[Opening DATA EXCERPTS section]

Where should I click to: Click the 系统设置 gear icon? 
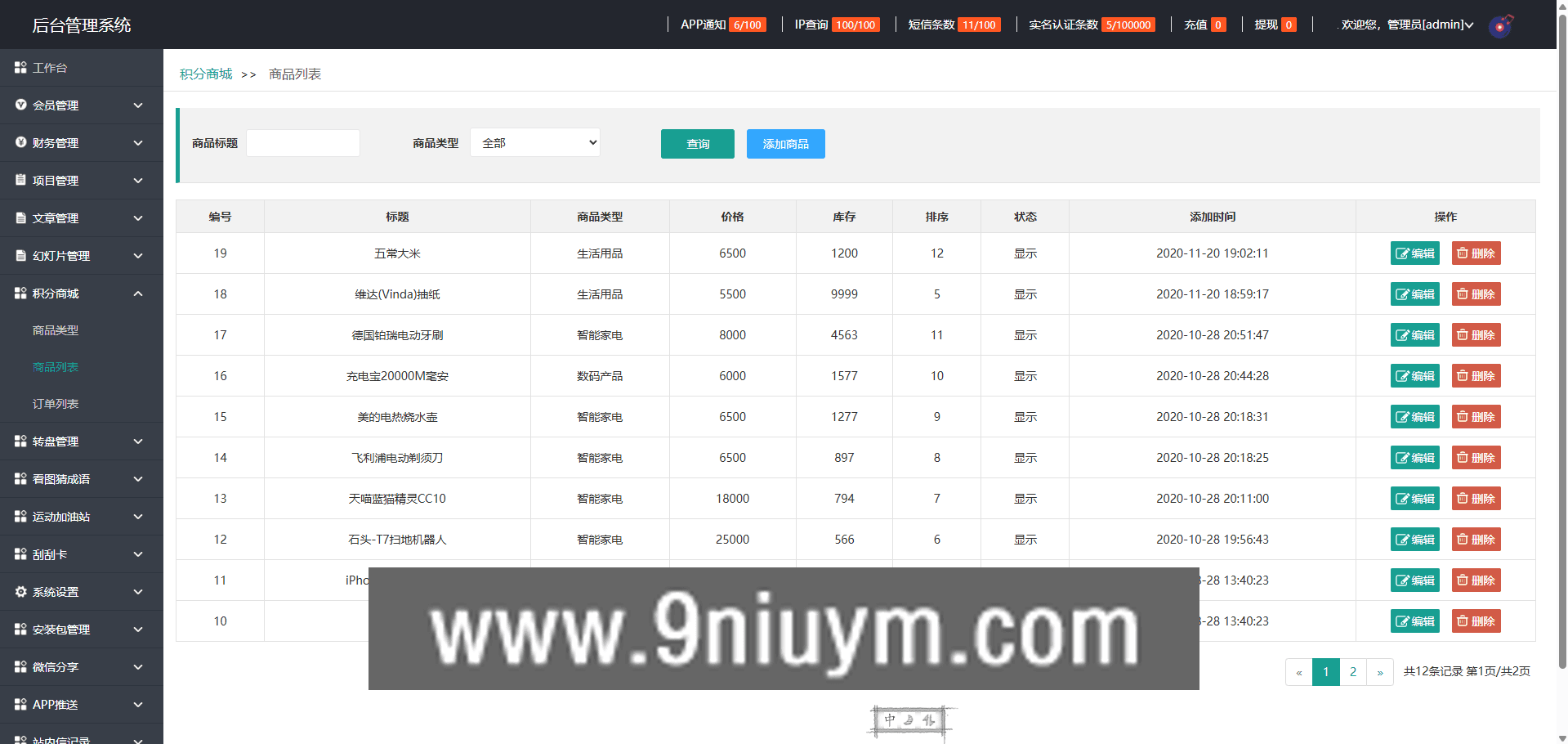click(21, 592)

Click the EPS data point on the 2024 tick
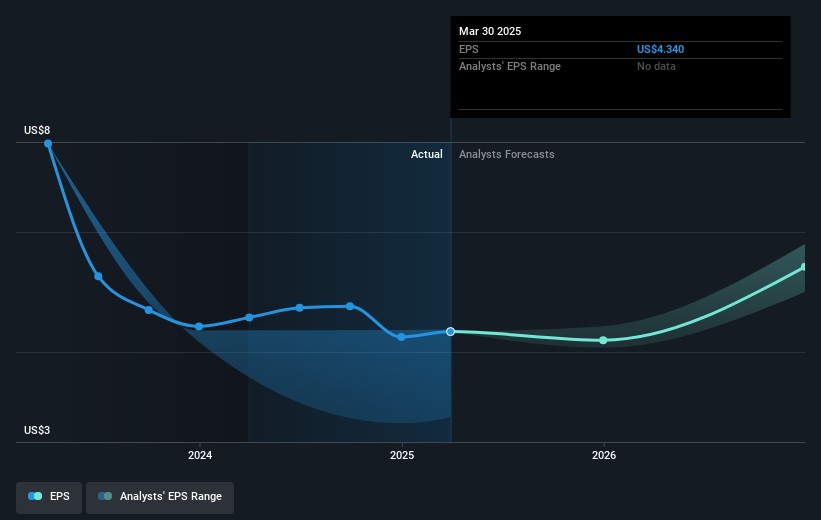click(x=199, y=326)
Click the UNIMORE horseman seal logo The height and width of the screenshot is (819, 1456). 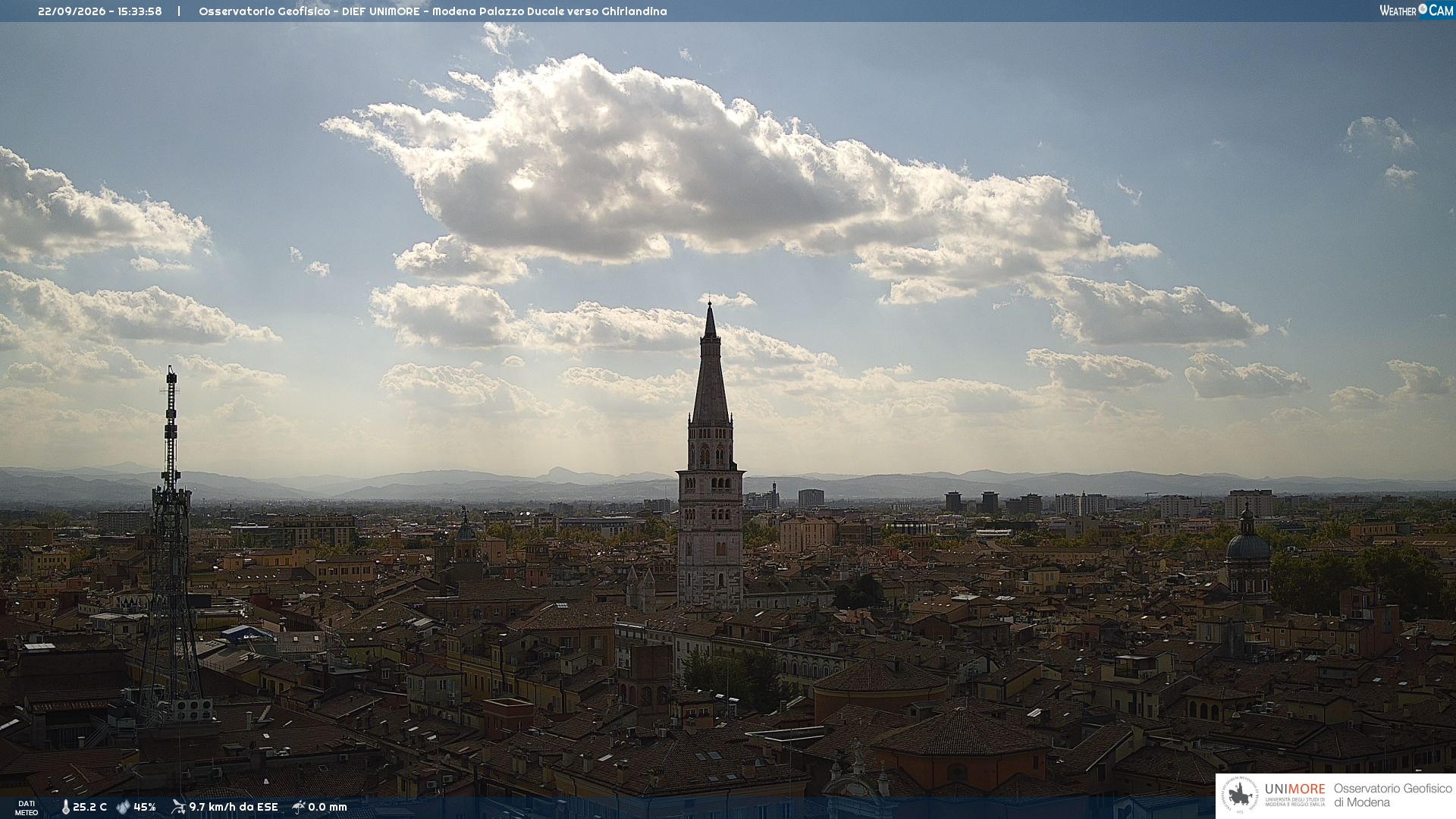(x=1240, y=795)
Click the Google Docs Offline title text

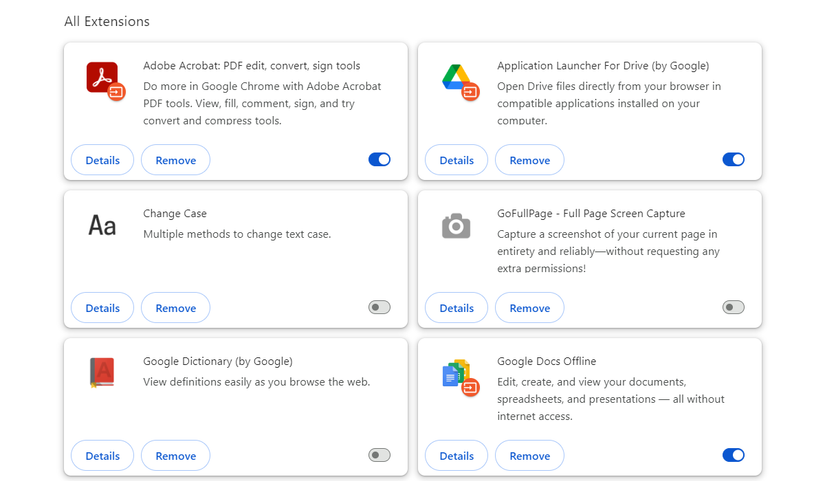coord(546,361)
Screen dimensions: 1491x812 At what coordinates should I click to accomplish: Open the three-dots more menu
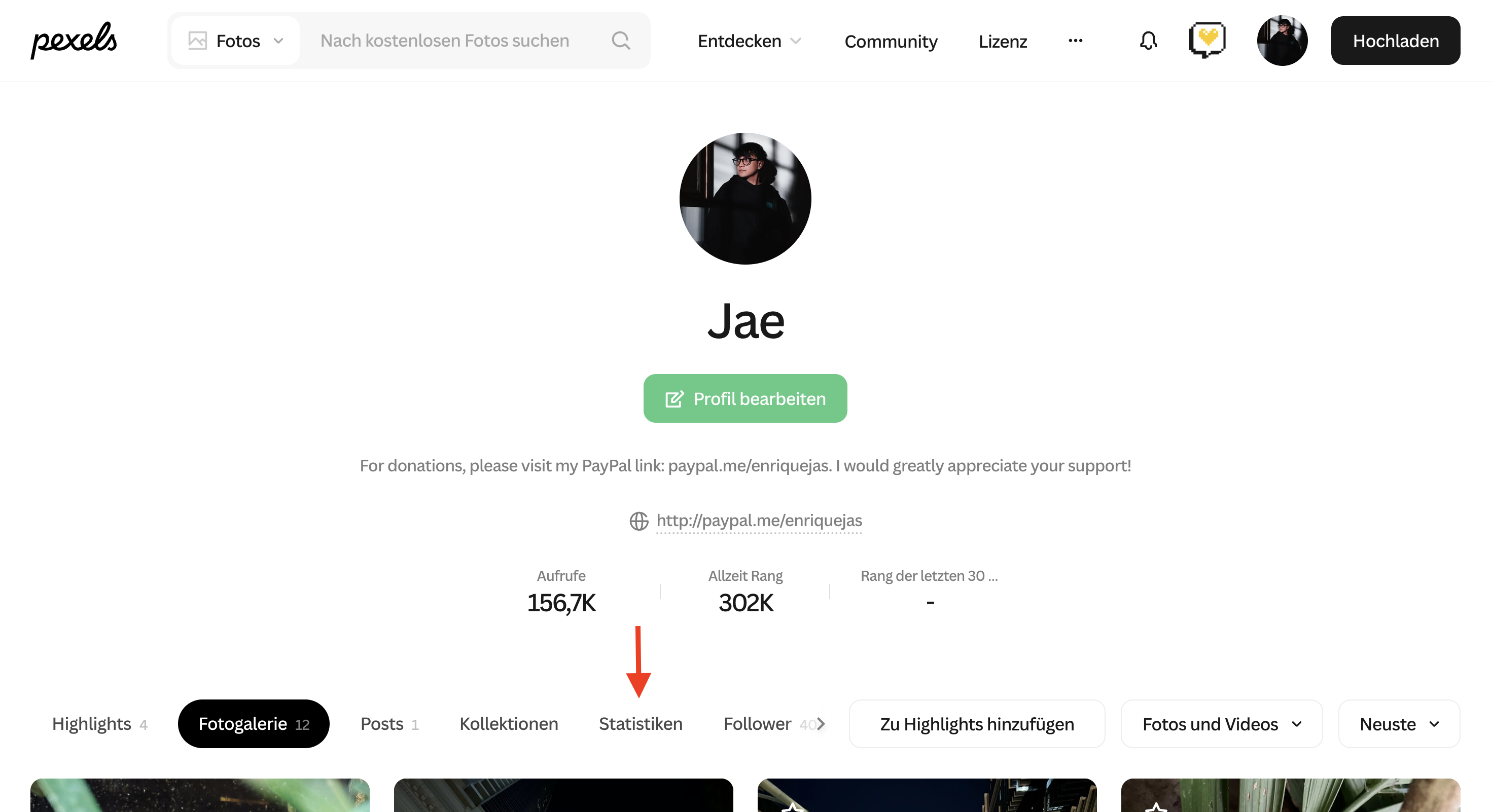coord(1076,41)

[Closing DATA EXCERPTS section]

-- WHAT YOU HAVE TO DO --
The line containing "Screen dimensions: 1491x812" and every line after it, through the end of the records, are what you should retype exactly. Do not include the pictures.

-- FINISHED EXERCISE --
Screen dimensions: 1491x812 At what coordinates should I click to accomplish: Open the three-dots more menu
coord(1076,41)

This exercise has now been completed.